There are lots of PDFs produced by Crystal Reports that have [space]eol instead of just eol. http://spasummerclassic.alkamelsystems.com/Results/03_2021/01_Spa%20Summer%20Classic/320_Spa%203%20Hours/202106251945_Qualifying/15_EventMaxiumSpeed_Qualifying.PDF for example.

It would be nice to have more clarity about what whitespace is allowed between these tokens.

petervwyatt commented 2 months ago

I agree that the legacy clauses defining the lexical rules for various keywords are not great as they were written in a time before ISO-ese. We are also moving to use EBNF railroad diagrams to clarify such things.
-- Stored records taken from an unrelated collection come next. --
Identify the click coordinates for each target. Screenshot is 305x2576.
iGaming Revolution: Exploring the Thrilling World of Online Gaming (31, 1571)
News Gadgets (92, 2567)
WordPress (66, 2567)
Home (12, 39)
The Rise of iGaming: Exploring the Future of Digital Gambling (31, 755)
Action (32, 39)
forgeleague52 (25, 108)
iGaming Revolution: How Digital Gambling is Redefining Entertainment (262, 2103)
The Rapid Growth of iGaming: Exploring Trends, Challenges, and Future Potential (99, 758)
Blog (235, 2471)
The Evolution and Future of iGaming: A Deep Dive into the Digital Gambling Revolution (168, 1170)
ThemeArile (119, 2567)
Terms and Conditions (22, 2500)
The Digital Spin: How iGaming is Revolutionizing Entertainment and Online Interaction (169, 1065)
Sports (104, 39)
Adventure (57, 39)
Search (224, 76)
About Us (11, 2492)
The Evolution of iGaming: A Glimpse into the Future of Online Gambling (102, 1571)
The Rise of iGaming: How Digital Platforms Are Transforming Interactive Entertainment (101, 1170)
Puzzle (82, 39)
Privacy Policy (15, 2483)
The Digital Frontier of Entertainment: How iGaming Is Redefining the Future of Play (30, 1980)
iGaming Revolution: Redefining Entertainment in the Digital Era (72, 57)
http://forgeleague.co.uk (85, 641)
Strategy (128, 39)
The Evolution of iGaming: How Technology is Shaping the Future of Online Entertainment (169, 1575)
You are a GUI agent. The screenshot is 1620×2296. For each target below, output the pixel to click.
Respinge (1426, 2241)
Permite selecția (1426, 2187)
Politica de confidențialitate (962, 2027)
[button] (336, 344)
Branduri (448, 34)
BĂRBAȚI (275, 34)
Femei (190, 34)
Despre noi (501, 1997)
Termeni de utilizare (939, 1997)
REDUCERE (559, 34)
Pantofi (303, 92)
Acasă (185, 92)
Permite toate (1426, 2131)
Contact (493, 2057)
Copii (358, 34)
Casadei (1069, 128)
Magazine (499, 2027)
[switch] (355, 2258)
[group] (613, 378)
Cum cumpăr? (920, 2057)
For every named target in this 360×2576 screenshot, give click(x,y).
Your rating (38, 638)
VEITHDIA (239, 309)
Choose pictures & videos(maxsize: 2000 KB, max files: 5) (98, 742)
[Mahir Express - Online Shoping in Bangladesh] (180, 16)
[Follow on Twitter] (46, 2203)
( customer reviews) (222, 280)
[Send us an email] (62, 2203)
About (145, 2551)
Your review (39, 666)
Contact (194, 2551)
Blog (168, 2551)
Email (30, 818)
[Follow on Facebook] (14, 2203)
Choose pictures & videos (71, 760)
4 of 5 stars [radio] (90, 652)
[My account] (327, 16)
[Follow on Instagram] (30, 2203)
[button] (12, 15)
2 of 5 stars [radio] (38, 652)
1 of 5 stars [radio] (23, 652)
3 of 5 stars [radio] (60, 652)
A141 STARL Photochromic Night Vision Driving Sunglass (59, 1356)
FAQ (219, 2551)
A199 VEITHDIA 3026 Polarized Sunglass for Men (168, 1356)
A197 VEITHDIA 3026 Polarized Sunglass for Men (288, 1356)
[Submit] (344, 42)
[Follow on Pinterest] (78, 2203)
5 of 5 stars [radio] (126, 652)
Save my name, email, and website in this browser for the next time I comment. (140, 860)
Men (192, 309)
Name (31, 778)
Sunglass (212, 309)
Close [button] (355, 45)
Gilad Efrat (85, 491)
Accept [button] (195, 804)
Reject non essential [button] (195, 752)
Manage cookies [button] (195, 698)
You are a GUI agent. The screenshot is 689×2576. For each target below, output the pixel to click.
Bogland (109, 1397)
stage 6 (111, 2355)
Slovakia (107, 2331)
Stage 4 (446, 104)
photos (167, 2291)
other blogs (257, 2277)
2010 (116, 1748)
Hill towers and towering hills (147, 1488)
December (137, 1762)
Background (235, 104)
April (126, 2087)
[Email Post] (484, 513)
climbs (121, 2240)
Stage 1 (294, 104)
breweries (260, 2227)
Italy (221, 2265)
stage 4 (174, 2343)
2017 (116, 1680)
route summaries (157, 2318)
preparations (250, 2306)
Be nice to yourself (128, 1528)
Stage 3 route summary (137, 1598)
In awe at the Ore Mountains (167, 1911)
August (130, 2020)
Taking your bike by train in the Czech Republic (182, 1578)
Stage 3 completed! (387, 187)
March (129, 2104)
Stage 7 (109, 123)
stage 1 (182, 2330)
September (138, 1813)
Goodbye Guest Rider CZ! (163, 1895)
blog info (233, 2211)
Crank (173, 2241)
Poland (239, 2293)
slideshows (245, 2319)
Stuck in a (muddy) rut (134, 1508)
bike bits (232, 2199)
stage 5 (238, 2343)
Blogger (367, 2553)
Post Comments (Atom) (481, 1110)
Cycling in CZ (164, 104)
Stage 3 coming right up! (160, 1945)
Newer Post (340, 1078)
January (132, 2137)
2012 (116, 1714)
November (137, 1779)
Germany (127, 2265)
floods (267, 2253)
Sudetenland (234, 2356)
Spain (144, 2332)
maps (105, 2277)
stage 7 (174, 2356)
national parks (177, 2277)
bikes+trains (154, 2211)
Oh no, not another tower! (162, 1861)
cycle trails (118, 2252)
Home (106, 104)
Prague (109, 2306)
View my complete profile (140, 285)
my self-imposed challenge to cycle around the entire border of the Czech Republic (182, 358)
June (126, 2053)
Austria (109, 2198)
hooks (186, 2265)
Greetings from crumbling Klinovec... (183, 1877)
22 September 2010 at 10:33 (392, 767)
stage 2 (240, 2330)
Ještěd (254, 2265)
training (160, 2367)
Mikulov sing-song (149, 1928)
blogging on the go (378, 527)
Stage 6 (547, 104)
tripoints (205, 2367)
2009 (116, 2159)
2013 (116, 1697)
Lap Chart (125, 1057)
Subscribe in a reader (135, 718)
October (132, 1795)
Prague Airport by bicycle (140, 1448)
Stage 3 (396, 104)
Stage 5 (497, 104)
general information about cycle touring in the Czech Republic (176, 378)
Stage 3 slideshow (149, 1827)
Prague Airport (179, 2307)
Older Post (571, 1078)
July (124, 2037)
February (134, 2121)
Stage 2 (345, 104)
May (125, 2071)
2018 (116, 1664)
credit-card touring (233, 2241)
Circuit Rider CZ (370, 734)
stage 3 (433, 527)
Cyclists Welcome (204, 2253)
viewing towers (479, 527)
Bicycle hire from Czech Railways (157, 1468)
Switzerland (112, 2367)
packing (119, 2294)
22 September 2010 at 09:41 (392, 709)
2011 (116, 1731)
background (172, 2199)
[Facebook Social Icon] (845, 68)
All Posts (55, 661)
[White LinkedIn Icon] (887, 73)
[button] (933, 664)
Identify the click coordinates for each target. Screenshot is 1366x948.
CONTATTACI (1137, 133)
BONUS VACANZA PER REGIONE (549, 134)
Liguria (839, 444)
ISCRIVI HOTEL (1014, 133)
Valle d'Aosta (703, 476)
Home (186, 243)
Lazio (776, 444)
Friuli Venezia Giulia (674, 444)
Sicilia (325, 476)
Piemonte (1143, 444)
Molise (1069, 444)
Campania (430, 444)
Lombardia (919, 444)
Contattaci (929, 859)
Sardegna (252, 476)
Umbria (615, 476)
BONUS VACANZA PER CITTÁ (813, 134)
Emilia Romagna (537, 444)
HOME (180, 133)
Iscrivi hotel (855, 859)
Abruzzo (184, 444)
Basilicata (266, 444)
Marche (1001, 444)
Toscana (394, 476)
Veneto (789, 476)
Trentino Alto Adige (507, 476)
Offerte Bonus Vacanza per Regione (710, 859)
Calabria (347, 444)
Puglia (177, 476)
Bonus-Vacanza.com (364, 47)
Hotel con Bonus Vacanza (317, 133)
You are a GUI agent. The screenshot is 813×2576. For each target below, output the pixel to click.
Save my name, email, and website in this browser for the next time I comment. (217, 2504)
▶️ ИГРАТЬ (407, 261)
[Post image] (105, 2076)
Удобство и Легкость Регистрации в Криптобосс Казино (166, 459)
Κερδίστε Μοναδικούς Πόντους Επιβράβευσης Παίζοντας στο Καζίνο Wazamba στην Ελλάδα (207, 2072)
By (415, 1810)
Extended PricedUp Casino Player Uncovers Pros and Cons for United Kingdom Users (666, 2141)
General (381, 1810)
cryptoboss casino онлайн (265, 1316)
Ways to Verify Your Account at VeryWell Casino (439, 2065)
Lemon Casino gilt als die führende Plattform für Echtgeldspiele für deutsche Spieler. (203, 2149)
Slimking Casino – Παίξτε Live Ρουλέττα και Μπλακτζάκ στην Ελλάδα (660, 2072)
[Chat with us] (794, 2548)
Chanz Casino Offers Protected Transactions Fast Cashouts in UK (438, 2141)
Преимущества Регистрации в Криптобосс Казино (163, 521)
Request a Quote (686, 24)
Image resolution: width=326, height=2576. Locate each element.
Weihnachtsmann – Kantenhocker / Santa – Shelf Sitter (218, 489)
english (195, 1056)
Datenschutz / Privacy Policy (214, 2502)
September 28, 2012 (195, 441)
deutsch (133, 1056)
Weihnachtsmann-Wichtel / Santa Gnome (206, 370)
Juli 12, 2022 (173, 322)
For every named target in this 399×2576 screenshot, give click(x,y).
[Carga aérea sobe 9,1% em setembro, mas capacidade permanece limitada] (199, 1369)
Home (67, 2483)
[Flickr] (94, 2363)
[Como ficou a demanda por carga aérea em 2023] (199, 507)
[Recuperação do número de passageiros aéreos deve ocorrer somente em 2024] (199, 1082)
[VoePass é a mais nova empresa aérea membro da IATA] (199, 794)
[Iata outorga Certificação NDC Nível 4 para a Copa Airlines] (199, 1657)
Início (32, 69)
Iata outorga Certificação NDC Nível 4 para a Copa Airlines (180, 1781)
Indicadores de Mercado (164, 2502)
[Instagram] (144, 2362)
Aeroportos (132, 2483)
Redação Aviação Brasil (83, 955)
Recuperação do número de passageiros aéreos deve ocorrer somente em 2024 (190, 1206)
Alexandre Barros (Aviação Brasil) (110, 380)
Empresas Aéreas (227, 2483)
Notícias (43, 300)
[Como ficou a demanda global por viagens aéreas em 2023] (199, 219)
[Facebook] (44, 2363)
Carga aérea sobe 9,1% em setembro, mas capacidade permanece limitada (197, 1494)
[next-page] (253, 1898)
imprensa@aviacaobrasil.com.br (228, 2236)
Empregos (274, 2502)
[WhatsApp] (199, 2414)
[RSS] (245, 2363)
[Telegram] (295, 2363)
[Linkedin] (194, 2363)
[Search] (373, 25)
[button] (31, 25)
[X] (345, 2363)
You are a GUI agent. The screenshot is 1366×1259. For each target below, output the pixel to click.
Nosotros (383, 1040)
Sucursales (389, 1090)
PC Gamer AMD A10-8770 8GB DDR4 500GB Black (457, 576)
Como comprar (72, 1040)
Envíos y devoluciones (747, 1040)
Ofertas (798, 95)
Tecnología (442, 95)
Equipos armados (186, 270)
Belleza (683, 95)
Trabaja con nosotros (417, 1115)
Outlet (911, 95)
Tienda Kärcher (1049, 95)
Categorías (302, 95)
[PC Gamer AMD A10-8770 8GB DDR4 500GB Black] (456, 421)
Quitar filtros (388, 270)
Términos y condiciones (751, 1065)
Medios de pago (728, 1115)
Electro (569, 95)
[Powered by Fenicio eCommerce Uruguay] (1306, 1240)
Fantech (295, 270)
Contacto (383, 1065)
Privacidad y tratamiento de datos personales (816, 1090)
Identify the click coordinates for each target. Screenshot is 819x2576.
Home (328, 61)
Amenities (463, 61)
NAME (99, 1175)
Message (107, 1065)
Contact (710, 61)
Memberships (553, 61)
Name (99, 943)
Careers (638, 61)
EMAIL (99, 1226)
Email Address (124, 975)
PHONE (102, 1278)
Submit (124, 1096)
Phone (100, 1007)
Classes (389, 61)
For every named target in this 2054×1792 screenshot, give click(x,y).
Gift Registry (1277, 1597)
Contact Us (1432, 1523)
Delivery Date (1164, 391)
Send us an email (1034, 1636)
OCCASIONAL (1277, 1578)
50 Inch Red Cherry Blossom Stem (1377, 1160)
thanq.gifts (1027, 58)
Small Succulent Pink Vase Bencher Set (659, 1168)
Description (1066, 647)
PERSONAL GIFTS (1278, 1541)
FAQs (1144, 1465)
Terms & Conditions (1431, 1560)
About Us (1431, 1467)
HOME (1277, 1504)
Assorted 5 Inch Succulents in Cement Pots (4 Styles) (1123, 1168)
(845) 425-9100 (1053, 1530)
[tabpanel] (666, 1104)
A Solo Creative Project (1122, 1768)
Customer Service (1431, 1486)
However, there can be differences between what the spec formally says and what (older?) software actually did (e.g. you may encounter PDFs that have comments near this location with their name and version).

Clause 7.2.3 states that "PDF syntax treats any sequence of consecutive white-space characters, not inside of a string or stream, as one character. The characters that are considered white-space characters are shown in "Table 1 — White-space characters"" and Table 1 includes the EOL bytes. Comments are also effectively treated whitespace so this means that whitespace can occur before the keyword startxref, and whitespace and/or a comment can occur after the startxref keyword. Furthermore, comments cannot occur in a traditional cross-reference section between the xref keyword up to the trailer keyword, but additional whitespace can occur on those lines on either side of those keywords (since the xref is located by a byte offset not by line parsing).

Various ISO subset specifications (like PDF/A) also explicitly prohibit some of this and validators will reject such PDFs.

See also Errata #202 and Errata #363 for other similar discussions regarding lexical rules in content streams and between keywords and operators.

mkl-public commented 2 months ago

Indeed, the clause Peter quoted creates the impression that everywhere in a PDF (outside string or stream) an end-of-line is equivalent to any non-empty combination of whitespaces and comments. In particular, adding a space character before an end-of-line marker should be ok.

While this is true in many regions of a PDF, it cannot apply to a region that is defined by certain "lines with specific contents", otherwise that region definition would become meaningless. So here the specific definition of the region overrides the general whitespace rule.

Thus, lopdf simply implements a strict interpretation of the spec: If the general whitespace rule cannot be applied fully here, it shall not be applied at all.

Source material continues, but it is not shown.